◆ **Directive**: Duplicate everything in the listing from the line containing "Given: Open the plus icon at sidebar bottom" down to the line containing "Action: point(405,168)", both of those lines included.

start Records for this exercise

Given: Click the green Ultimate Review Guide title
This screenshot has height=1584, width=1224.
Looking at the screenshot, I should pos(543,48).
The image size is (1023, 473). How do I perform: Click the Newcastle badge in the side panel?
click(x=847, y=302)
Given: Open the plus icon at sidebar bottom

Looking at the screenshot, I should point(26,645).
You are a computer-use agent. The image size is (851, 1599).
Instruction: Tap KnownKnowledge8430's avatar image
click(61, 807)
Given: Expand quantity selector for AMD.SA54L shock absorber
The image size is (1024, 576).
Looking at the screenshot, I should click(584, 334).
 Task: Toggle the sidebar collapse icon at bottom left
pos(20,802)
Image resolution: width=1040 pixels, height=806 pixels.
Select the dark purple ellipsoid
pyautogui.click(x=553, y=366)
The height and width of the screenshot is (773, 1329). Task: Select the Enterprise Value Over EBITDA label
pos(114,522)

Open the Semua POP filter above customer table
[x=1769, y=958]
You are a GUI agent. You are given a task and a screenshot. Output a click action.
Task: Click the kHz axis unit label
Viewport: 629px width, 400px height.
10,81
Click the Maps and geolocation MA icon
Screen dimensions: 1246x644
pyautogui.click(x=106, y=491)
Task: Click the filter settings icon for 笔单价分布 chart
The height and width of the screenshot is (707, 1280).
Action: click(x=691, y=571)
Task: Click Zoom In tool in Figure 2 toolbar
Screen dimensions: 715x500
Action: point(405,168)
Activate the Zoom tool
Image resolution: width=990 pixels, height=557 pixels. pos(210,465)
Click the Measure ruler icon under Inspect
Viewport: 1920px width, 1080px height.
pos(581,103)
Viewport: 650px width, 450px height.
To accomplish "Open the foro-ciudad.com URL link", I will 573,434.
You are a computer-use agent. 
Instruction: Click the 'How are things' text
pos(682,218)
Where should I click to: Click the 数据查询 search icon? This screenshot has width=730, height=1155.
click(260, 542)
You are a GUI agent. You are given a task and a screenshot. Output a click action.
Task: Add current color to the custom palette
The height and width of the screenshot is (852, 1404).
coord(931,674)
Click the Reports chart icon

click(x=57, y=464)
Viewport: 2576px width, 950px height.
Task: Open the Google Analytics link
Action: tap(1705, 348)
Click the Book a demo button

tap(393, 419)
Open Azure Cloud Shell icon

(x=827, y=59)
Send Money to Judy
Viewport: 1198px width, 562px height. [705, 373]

end Records for this exercise

◆ **Expected answer**:
Given: Open the plus icon at sidebar bottom

Looking at the screenshot, I should point(26,645).
You are a computer-use agent. The image size is (851, 1599).
Instruction: Tap KnownKnowledge8430's avatar image
click(61, 807)
Given: Expand quantity selector for AMD.SA54L shock absorber
The image size is (1024, 576).
Looking at the screenshot, I should click(584, 334).
 Task: Toggle the sidebar collapse icon at bottom left
pos(20,802)
Image resolution: width=1040 pixels, height=806 pixels.
Select the dark purple ellipsoid
pyautogui.click(x=553, y=366)
The height and width of the screenshot is (773, 1329). Task: Select the Enterprise Value Over EBITDA label
pos(114,522)

Open the Semua POP filter above customer table
[x=1769, y=958]
You are a GUI agent. You are given a task and a screenshot. Output a click action.
Task: Click the kHz axis unit label
Viewport: 629px width, 400px height.
10,81
Click the Maps and geolocation MA icon
Screen dimensions: 1246x644
pyautogui.click(x=106, y=491)
Task: Click the filter settings icon for 笔单价分布 chart
The height and width of the screenshot is (707, 1280).
Action: click(x=691, y=571)
Task: Click Zoom In tool in Figure 2 toolbar
Screen dimensions: 715x500
Action: point(405,168)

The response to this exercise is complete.